▶ **Exercise aim**
Return the material from the line containing "Image resolution: width=1404" through the line containing "at that location.", character for character, leaving out the pictures.

----- Data supplied -----

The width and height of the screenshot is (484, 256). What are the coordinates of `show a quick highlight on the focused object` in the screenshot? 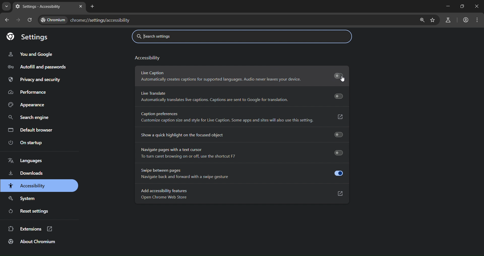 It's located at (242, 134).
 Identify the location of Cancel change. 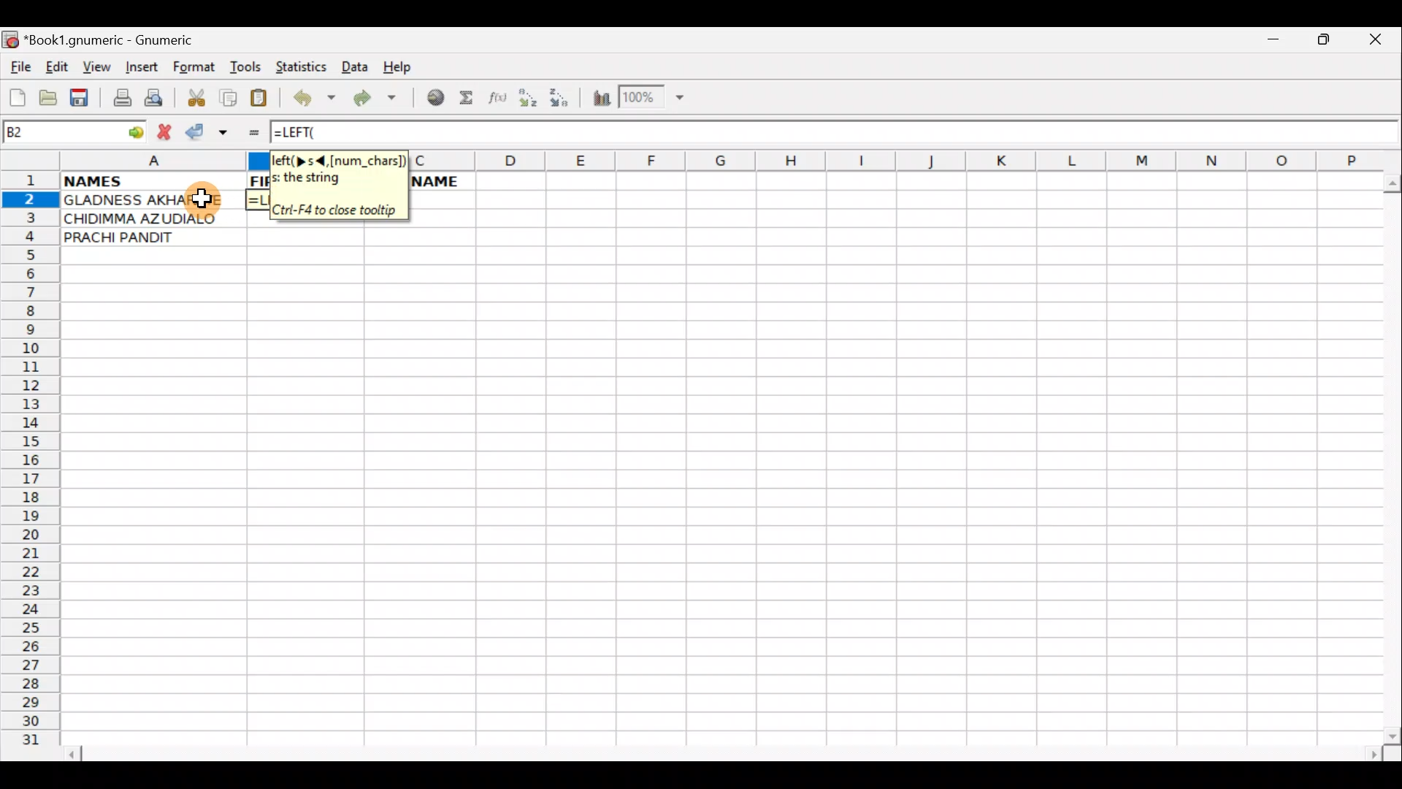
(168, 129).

-----
----- Data supplied -----

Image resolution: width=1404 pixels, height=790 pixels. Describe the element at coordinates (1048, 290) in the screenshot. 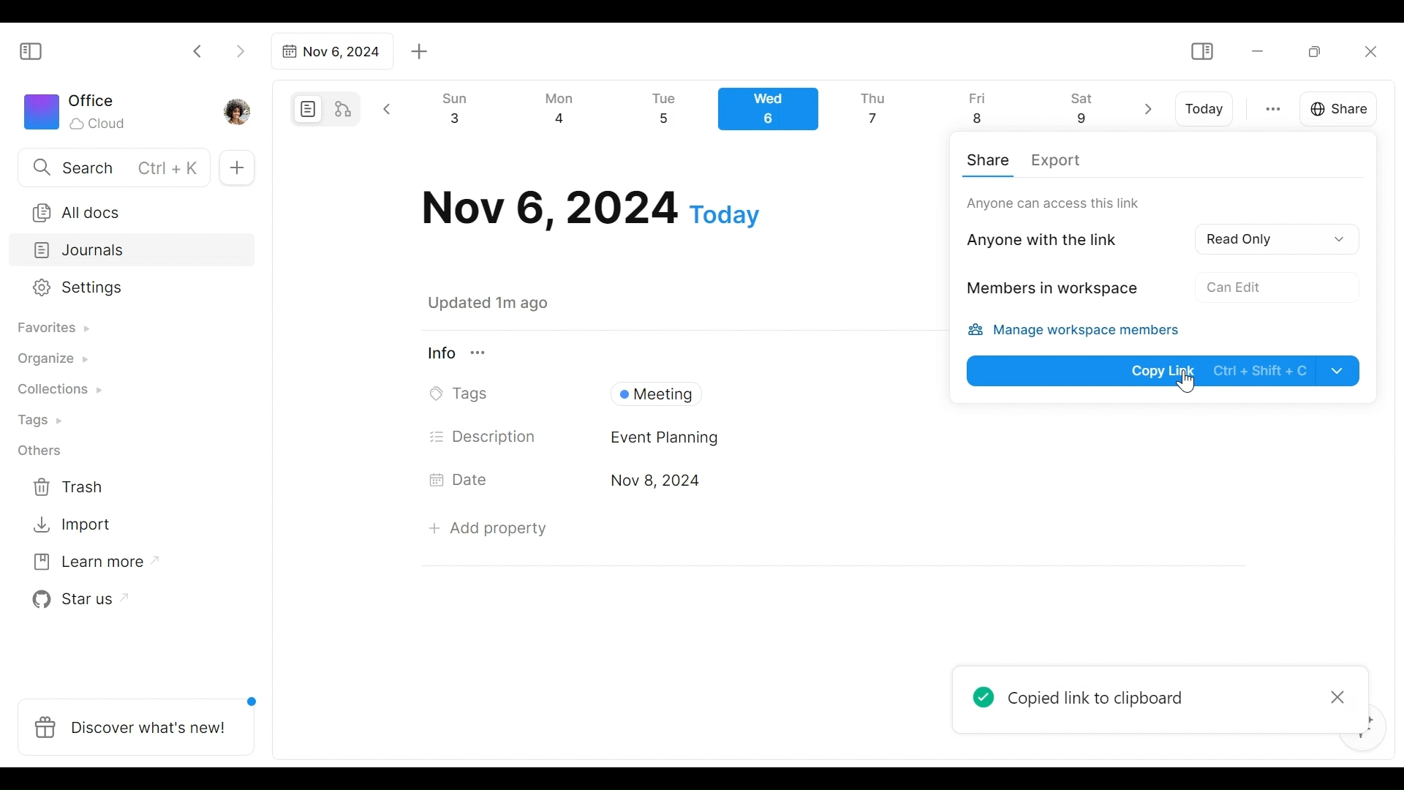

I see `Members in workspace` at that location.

-----

▶ **Finished exercise**
Image resolution: width=1404 pixels, height=790 pixels. Describe the element at coordinates (1048, 290) in the screenshot. 

I see `Members in workspace` at that location.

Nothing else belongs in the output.